Eerder stakingsbevel Uber viseert elke verdeling bezoldigde taxiritten aan chauffeurs zonder toelating zoals art. 3 Ordonnantie 27 april 1995
Vzr. NL Ondernemingsrechtbank Brussel 18 december 2018, IEFbe 2805 (Taxi Radio Bruxelles en Uber BE tegen Uber BV c.s.) Marktpraktijken. Uitleg eerder stakingsbevel [IEFbe 1541]. Stakingsbevel viseert elke verdeling van bezoldigde taxiritten aan chauffeurs die niet beschikken over een toelating zoals bepaald door artikel 3 van de Ordonnantie van 27 april 1995, ongeacht de benaming van de betrokken dienst door Uber.
29. Conclusie: Het stakingsbevel viseert elke verdeling van taxidiensten aan vervoerders die niet beschikken over de toelatingen zoals voorzien in artikel 3 van de ordonnantie van 27 april 1995 ongeacht de benaming waaronder dit gebeurt. Alleen indien Uber X geen taxidienst zou verlenen en dus de facto een andere dienst verleent, is het vonnis niet op Uber X van toepassing (De stakingsrechter onderlijnt). In dat verband is het van belang te onderzoeken of de ritten die worden verdeeld door Uber b.v. et al, ongeacht de benaming van de dienst, taxiritten zijn in de zin van de ordonnantie of niet. Indien het taxiritten zijn, is het vonnis van toepassing.
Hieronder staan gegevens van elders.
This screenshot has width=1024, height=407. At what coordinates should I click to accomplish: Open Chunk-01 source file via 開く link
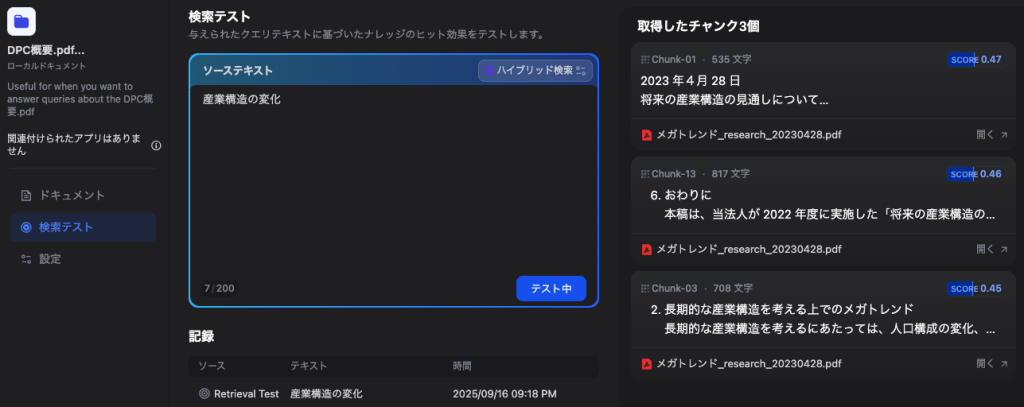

Artikel 3 van de ordonnantie van 27 april 1995 voorziet immers dat om een taxidienst uit te baten in het Brussels Hoofdstedelijk Gewest men noodzakelijk over de door deze reglementering voorziene vergunning moet beschikken, wat ook de benaming is die de betrokken dienstverlener aan de dienst en of haar applicatie geeft.